I don't know if we are just less strict here, but I have known people to look up their own blood test results for example. On multiple occasions. Never been caught.

Recently, I was searching for my patient's parent (to get their ID for neonatal blood sample) got some part wrong and up popped some complete random person. I actually got such a fright I shut it off before the page loaded - but I've been wondering if it will ever come back to me? I'm not worried because I didn't actually look at anything, like I would have only opened the demographics page for literally 2secs - but what would this look like to someone looking at the logs? How would it be flagged..? Are the access logs only ever scrutinised if there is an issue or suspected issue with a nurse doing so? Are audits only carried out over set periods of time? Because I am sure that so many people must do this and just don't get caught? I never hear of cases going through the courts - unless a nurse has been really snooping like accessing their family members and telling other people etc. 

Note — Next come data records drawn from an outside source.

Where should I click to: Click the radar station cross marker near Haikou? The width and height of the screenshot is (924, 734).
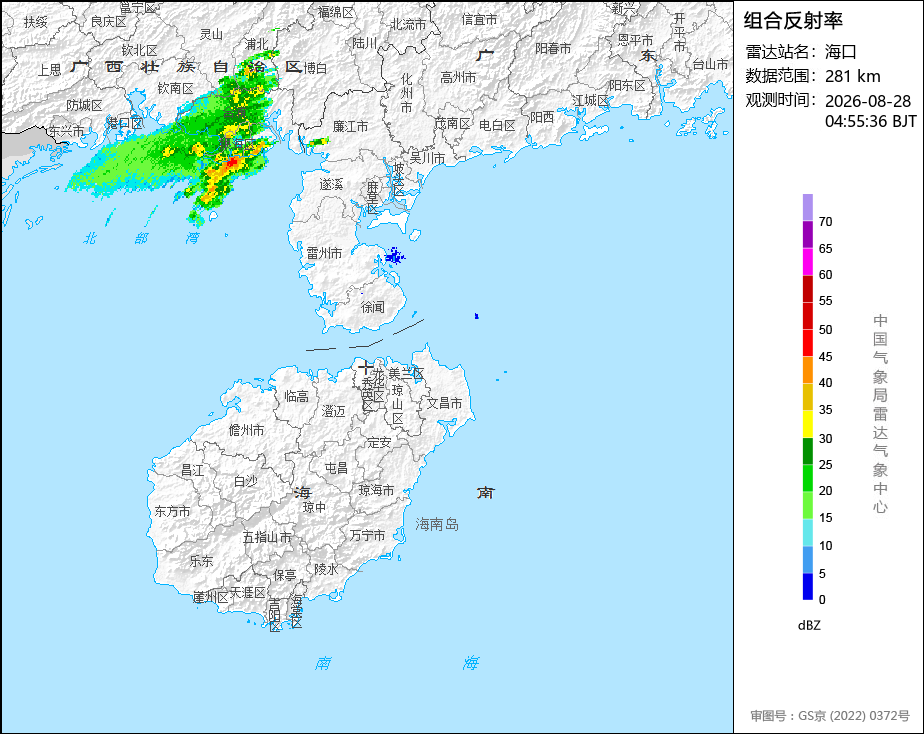[x=365, y=368]
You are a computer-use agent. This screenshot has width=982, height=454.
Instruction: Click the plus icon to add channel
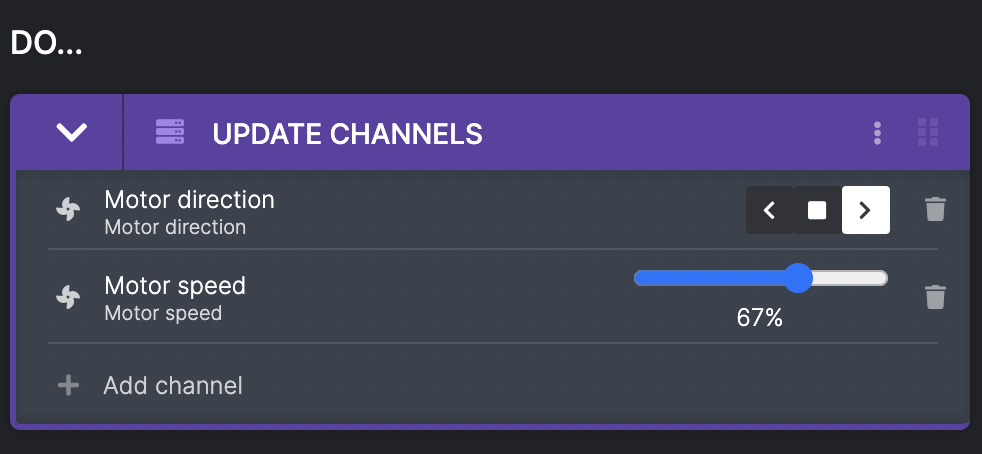68,385
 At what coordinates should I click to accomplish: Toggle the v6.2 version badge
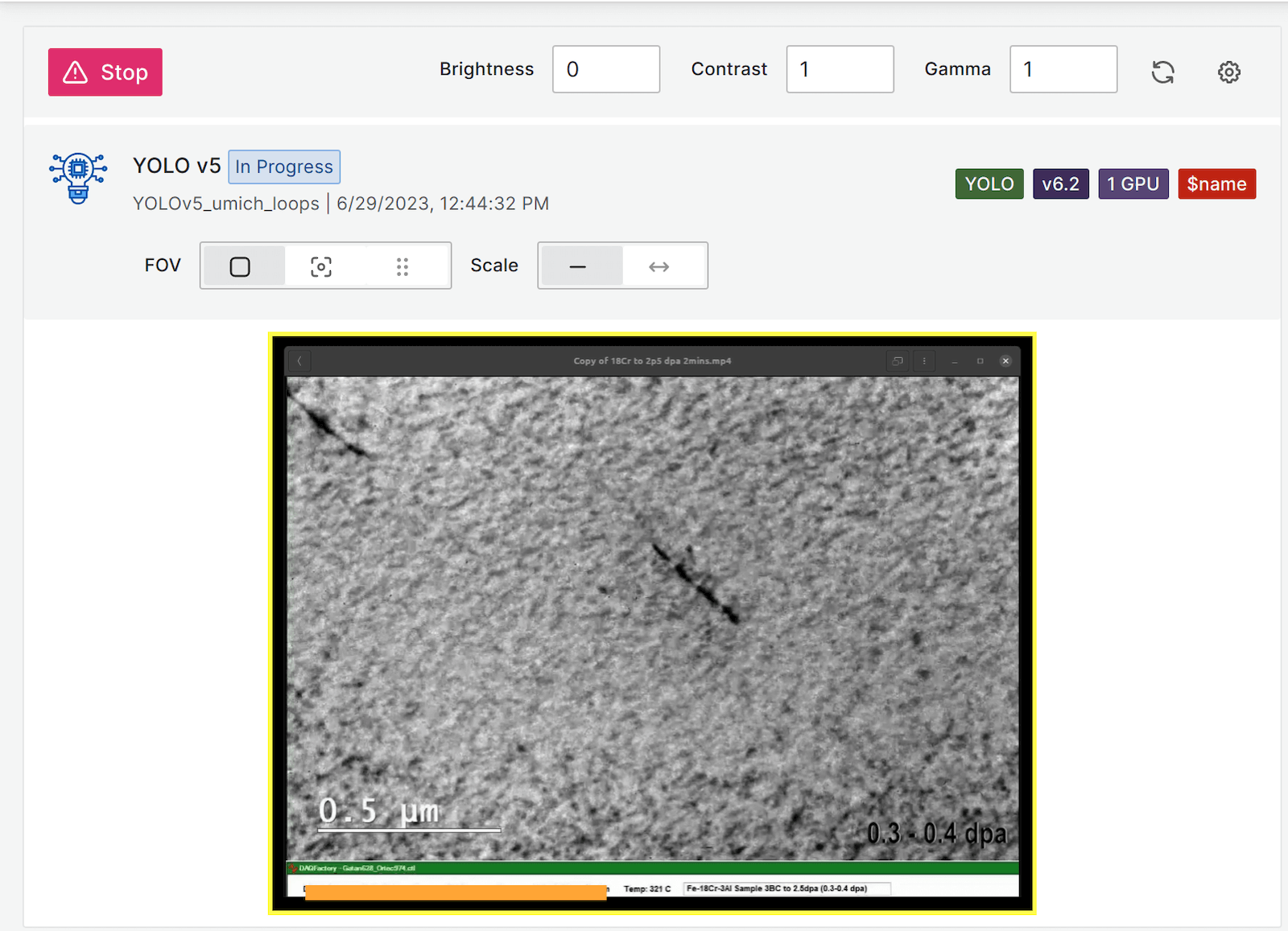pos(1060,183)
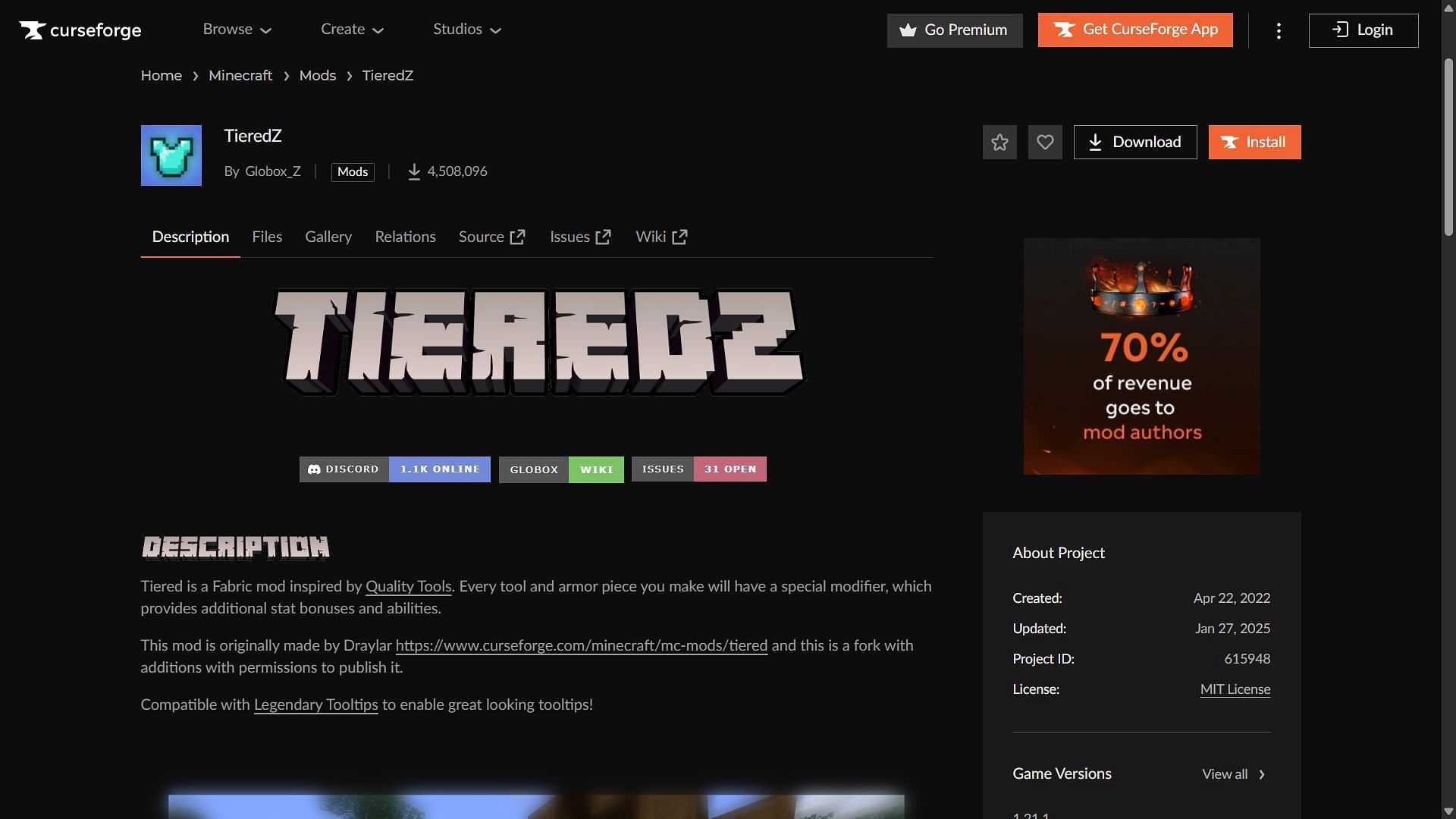This screenshot has width=1456, height=819.
Task: Open the MIT License link
Action: point(1235,689)
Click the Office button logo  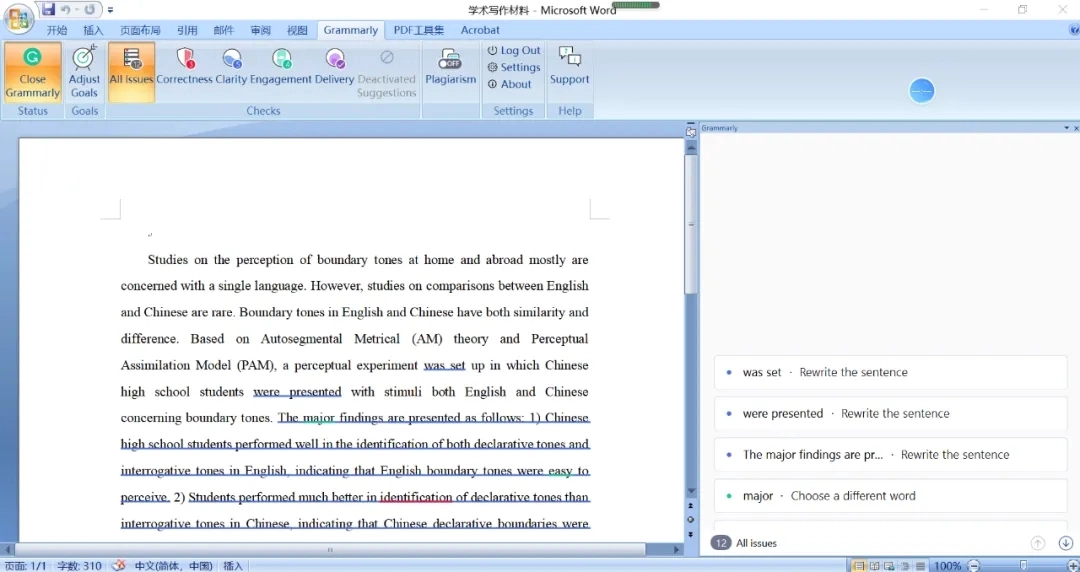coord(18,17)
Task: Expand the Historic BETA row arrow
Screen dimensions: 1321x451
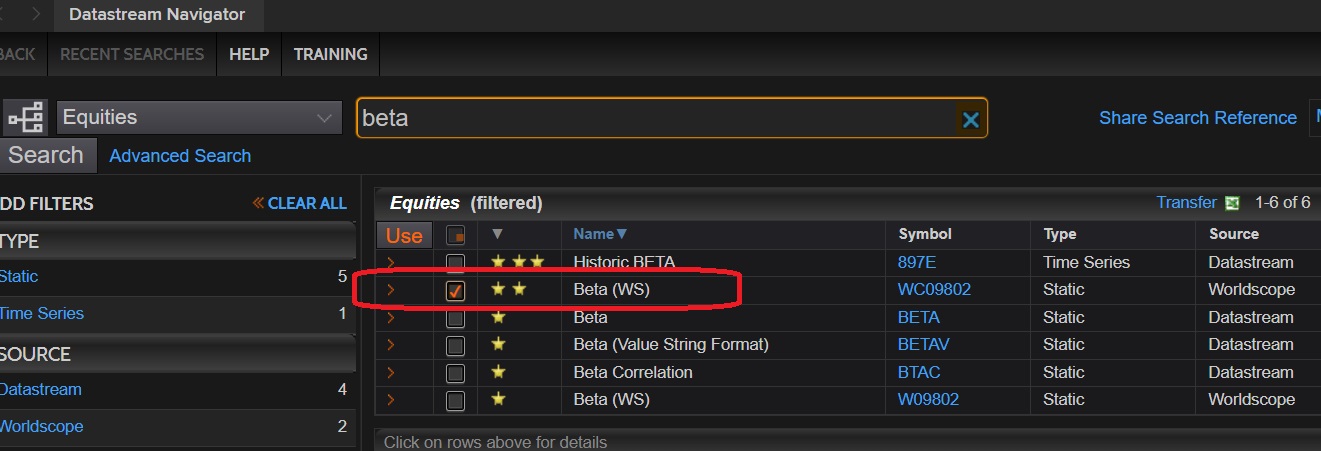Action: pyautogui.click(x=391, y=263)
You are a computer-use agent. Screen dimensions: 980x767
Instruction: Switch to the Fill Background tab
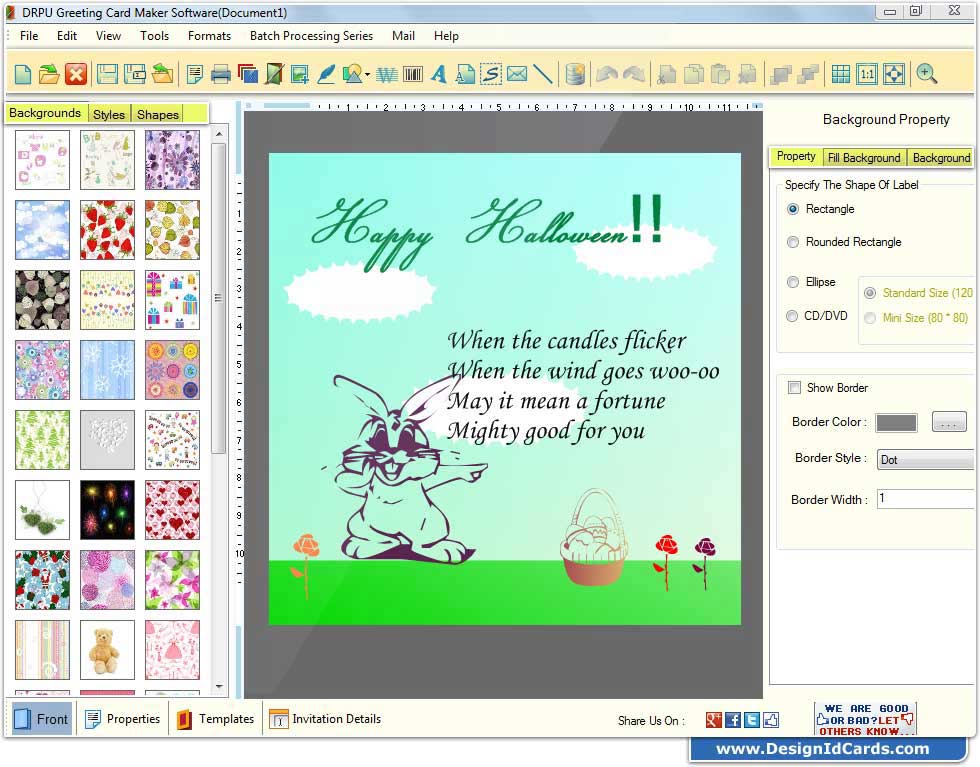(864, 157)

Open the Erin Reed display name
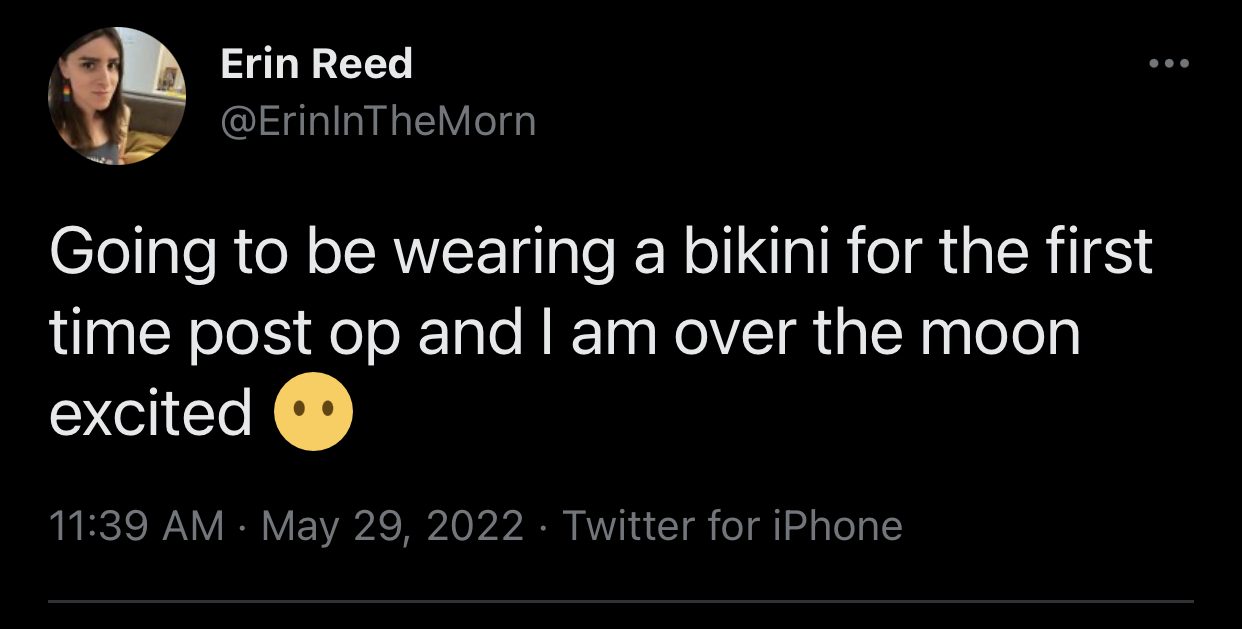316,65
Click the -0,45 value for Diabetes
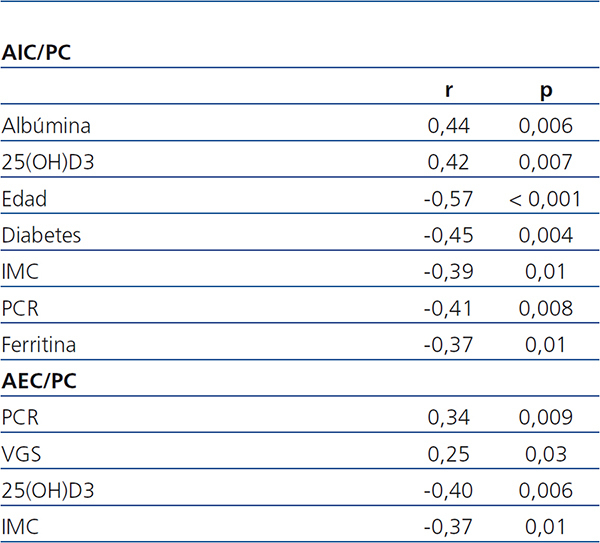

P.S I am literally not condoning doing something because you won't get caught. I'm just curious of how it's even monitored?

JKL33

6,472 Posts

8 hours ago, bananas1 said:

but I've been wondering if it will ever come back to me? I'm not worried because I didn't actually look at anything, like I would have only opened the demographics page for literally 2secs - but what would this look like to someone looking at the logs?

The reason to not be worried is because you didn't do anything "wrong."

Our systems here have the ability to document the reason the chart was opened, although that is such a cumbersome idea it is not routinely used, though I have known people to use it in certain circumstances, such as if they had a REAL/legitimate but out of the ordinary reason to briefly open a high profile chart.

That is something you could inquire about if you're really interested. Find out if your EMR has that capability. Or just ask "what are we to do if we accidentally make an erroneous entry while searching for a chart and the wrong chart pops up?"

This is just my personal experience but IME this issue has really been a non-issue if you aren't doing anything purposely wrong.